---------- Fragment relacji
Układamy trasę i 6:00 z minutami wyruszamy. Jeszcze nie pada. Niedługo będzie świtać, a my zaczynamy od...podjazdu. A jakże by inaczej. "Noc się kiedyś skończy...", ale my ciśniemy pod górę.

Tuż przed świtem łapiemy pierwszy punkt. Dla Tomka to pierwszy punkt w życiu - na rowerze, bo w szermierce to zdobył już niejeden. W końcu to zawodnik z "TOP 5" Pucharu 3 Broni! Specjalista zwłaszcza od Szabli Pojedynkowej (nie bój żaby jednak, kiedyś rozłożę Cię na także na Szable...masz to już obiecane, Pacanie. Może jeszcze nie jutro, ale przyjdzie taki czas :P). 
Lecimy dalej.

Śmierć w zagajniku:
Przedzieramy się przez naszą ukochaną glinę, która lepi się do kół, amorów i ubrań. Aby nie załatwić maszyn w pierwszych godzinach rajdu, porzucamy rowery na skraju lasu i ruszamy pieszo do zagajnika...co tu się chorego odwaliło? Czaszki, kości, poroża. Jakiś drapieżnik miał uciechę i to niemałą. Widziałem za dużo gier RPG, aby wiedzieć że warto zbierać "item'y" po drodze. Zabieramy dość duże poroże, może jakiś zacny kowal za sakiewkę złota, zrobi nam z niego Kościany Miecz !!! Było by wypass, no a poza tym to ciekawa pamiątka. W najgorszym razie sprzedamy w najbliższym mieście za eliksiry witalne.

Eye of the beholder:
Przemierzamy kolejne pagóry. Docieramy do ogromnych ruin (nie ma ich na mapie). Basia porównuje z mapą topografię terenu, odmierza się z kompasem i mówi: "Punkt powinien być gdzieś....o jest". Patrzymy, czerwony punkt na horyzoncie. Gdzie ja zostawiłem teleskop, wytężam wzrok. No jest...czerwona kropka na horyzoncie. Idziemy na azymut przez błoto (ARAMISY uważają, że jak drogi nie ma, to drogę należy sobie wyrąbać, przetrzeć, oczyścić itp). Nie wiem jaka to odległość, ale na pewno grubo ponad kilometr. Podchodzimy, no jest. Wypatrzyć go z takiej odległości...ostro.

Lament Niebios:
Zaczyna się. Przychodzi bez ostrzeżenia, najpierw drobnymi kroplami a potem już na całego. Jest koło 11:00. Zaczyna się i nie przestanie już do północy. Czasem przejdzie w deszcz ze śniegiem na godzinkę, potem znowu w czysty deszcz. Jest 3 stopnie na plusie. Będzie to mieć odczuwalne skutki dla nas - czytaj będzie nam cholernie zimno w przemoczonych ciuchach...przez kilka najbliższych godzin.
--------------------
---------- Udostępniony materiał
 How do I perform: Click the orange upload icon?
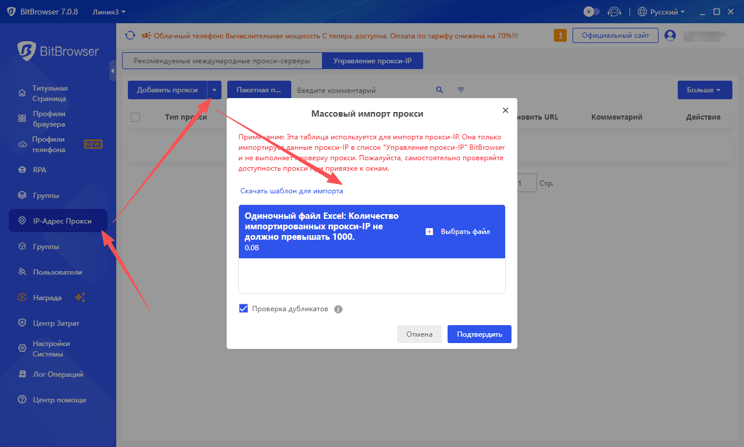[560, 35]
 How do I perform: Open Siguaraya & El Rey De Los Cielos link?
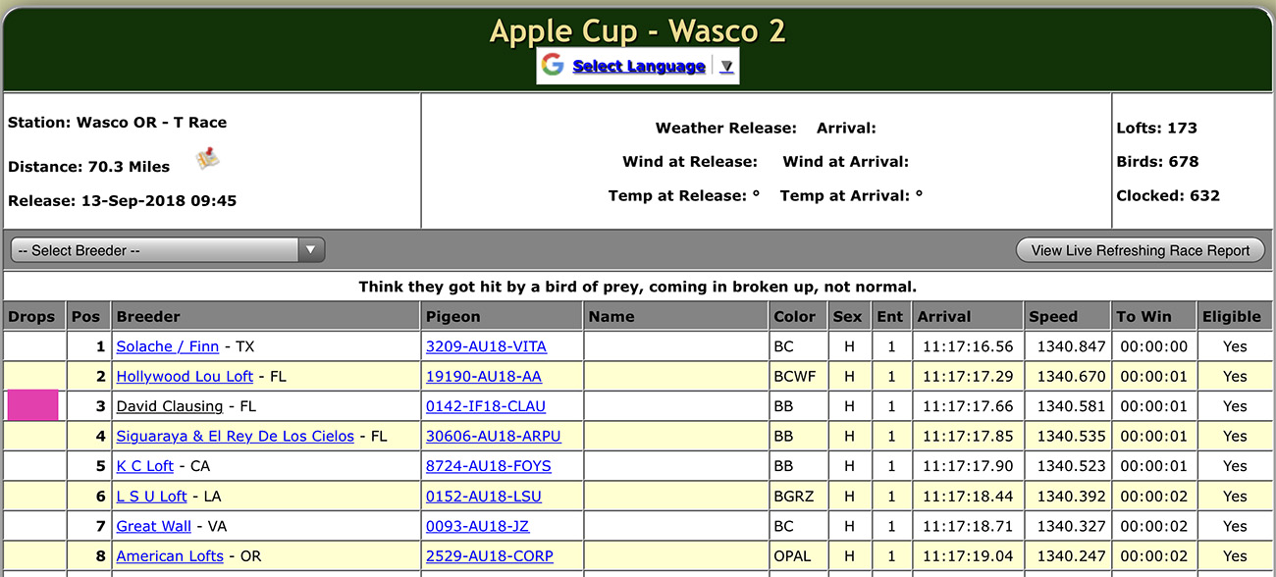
--------------------
**Zadania do wykonania:**
[a] Przepisz z relacji z rajdu fragment między słowami „Układamy trasę i” a „taki czas :P).”, łącznie z nimi.
[b] Oceń, czy poniższe stwierdzenia są zgodne z relacją z rajdu. Przy każdym odpowiedz „tak” lub „nie” i dosłownie przytocz rozstrzygające słowa relacji.
(i) Uczestnicy zostawili rowery na skraju lasu i do zagajnika poszli pieszo.
(ii) Ruiny, do których dotarli, były zaznaczone na mapie.
(iii) Gdy zaczęło padać, temperatura wynosiła 3 stopnie poniżej zera.

**Wyniki ćwiczenia:**
[a]
Układamy trasę i 6:00 z minutami wyruszamy. Jeszcze nie pada. Niedługo będzie świtać, a my zaczynamy od...podjazdu. A jakże by inaczej. "Noc się kiedyś skończy...", ale my ciśniemy pod górę.

Tuż przed świtem łapiemy pierwszy punkt. Dla Tomka to pierwszy punkt w życiu - na rowerze, bo w szermierce to zdobył już niejeden. W końcu to zawodnik z "TOP 5" Pucharu 3 Broni! Specjalista zwłaszcza od Szabli Pojedynkowej (nie bój żaby jednak, kiedyś rozłożę Cię na także na Szable...masz to już obiecane, Pacanie. Może jeszcze nie jutro, ale przyjdzie taki czas :P).

[b]
(i) Tak: „porzucamy rowery na skraju lasu i ruszamy pieszo do zagajnika”.
(ii) Nie: „nie ma ich na mapie”.
(iii) Nie: „Jest 3 stopnie na plusie”.